Recording system malfunction and short access issues to the web application
Incident Report for Gong
Postmortem

At a Glance

We’ve experienced malfunction of the recording system beginning on May 6 at ~13:45 UTC. A series of continuous fixes resulted in complete restoration of the system at ~17:20 UTC. During a short part of this period, users of the Gong web applications were having issues logging in.

Background

1. On May 5, we released a software update to the recording system. We monitored the system subsequently, with no noticeable issues.

2. On May 6 at ~13:45 UTC we received an alert indicating that our recording system “brain” was malfunctioning. We observed increased, unusual, load on the recording database. It also appeared that our cloud provider rolled over the database from the primary instance to a secondary instance, and then back. We reached out to our cloud provider for assistance. In parallel, we performed emergency database adjustments, which seemed to have resolved the issues.

3. While monitoring the system, we noticed that the issues were resurfacing. Based on the recommendation of our cloud provider, we upgraded the recording database at ~16:45 UTC.

4. While the database upgrade addressed the original issues, it resulted in connectivity issues in the recording system “brain” at around 17:00 UTC. Consequently, during a short period (~10 min), users of the Gong web applications were having issues logging in, as the web application was attempting to connect to the partially-responsive recording servers to display up-to-date status of calls.

5. At ~17:20, we restarted the recording system “brain”, and the issues were deemed resolved. Calls starting at around that time were recorded successfully.

6. During this incident, our global status page was not updated.

Analysis and Response

After further investigation of the issue, we’ve determined that the issue emanated from a combination of the new, faulty, recording system, in a high-load situation. The combination resulted in extraneous load on the recording database.

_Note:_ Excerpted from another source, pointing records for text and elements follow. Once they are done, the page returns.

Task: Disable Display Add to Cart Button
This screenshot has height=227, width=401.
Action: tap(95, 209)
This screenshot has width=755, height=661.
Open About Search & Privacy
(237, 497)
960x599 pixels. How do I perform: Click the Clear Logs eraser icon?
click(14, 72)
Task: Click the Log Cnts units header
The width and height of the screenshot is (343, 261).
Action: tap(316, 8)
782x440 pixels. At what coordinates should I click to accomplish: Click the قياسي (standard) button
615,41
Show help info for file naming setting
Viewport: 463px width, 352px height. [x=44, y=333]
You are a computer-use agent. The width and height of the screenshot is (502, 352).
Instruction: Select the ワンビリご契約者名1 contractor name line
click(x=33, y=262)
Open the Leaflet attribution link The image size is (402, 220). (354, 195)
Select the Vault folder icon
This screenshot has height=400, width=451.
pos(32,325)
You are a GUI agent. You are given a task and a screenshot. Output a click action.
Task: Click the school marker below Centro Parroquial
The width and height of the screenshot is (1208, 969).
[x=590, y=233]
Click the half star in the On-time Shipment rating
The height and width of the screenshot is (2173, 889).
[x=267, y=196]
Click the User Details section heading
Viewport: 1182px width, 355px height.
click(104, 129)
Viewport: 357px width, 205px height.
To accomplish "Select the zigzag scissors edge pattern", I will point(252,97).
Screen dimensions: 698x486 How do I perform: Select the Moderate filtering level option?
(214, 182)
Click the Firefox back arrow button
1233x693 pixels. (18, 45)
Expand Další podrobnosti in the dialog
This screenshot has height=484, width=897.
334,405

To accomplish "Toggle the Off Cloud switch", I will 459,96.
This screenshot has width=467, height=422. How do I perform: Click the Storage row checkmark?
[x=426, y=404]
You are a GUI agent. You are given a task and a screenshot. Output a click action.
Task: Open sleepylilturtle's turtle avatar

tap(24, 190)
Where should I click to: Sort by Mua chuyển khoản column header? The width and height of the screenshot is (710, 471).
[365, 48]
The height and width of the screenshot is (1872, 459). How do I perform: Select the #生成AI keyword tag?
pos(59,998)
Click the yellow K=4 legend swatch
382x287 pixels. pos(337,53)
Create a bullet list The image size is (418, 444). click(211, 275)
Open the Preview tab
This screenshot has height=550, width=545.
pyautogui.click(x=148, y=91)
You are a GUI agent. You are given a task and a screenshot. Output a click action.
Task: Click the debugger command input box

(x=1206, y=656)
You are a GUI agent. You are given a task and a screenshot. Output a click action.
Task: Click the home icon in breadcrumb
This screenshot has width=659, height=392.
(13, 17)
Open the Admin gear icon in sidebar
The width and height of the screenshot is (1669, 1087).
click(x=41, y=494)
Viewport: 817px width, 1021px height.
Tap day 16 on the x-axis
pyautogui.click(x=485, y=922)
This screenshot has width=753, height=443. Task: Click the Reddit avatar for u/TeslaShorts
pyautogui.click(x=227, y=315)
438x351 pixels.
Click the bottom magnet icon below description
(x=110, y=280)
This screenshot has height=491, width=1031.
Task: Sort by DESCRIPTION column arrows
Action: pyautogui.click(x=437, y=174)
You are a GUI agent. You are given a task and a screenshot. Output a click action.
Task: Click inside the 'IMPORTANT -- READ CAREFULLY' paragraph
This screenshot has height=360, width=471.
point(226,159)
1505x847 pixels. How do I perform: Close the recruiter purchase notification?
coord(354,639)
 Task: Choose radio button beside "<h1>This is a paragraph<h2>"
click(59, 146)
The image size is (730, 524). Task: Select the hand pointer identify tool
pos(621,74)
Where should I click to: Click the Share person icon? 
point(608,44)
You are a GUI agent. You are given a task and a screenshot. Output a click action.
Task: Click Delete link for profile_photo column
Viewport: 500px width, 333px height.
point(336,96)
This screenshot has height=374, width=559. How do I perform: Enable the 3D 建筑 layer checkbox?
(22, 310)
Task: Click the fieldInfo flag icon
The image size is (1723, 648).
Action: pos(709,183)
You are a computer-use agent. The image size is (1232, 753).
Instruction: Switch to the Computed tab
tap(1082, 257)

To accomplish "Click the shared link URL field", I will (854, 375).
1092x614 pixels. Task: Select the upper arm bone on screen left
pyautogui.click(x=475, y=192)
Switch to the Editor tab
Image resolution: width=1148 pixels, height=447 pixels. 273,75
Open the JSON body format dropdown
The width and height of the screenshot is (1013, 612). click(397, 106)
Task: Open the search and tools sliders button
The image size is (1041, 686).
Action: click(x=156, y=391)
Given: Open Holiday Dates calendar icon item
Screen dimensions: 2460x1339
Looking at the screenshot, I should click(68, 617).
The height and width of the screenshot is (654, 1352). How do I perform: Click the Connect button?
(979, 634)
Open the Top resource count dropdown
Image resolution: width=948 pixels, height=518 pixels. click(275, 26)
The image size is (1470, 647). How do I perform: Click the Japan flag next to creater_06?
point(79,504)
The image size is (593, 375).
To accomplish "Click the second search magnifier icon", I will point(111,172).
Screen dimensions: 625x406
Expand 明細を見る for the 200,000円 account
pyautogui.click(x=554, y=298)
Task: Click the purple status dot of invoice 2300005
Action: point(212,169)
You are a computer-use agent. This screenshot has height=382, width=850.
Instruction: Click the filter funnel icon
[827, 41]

We’ve subsequently rolled back the faulty recording system, and will be performing further testing before rolling it out to the production environment.

We’ve also determined several remediation steps to reduce the chances for future incidents:

1. We will disconnect the web application from the recording system, so that if the recording system is slow to respond, the web application users would be able to successfully use the application.

2. We will review our testing, launch and monitoring procedures for the recording system. Specifically, we will review the alerting thresholds, to provide earlier detection of similar issues.

3. We will review our rollover process to ensure it does not result in system issues.

4. We will refresh our guidance to our on-call team to ensure more reliable communication to customers.

Posted May 07, 2019 - 09:16 PDT

Resolved
Recording system malfunction
Posted May 06, 2019 - 12:30 PDT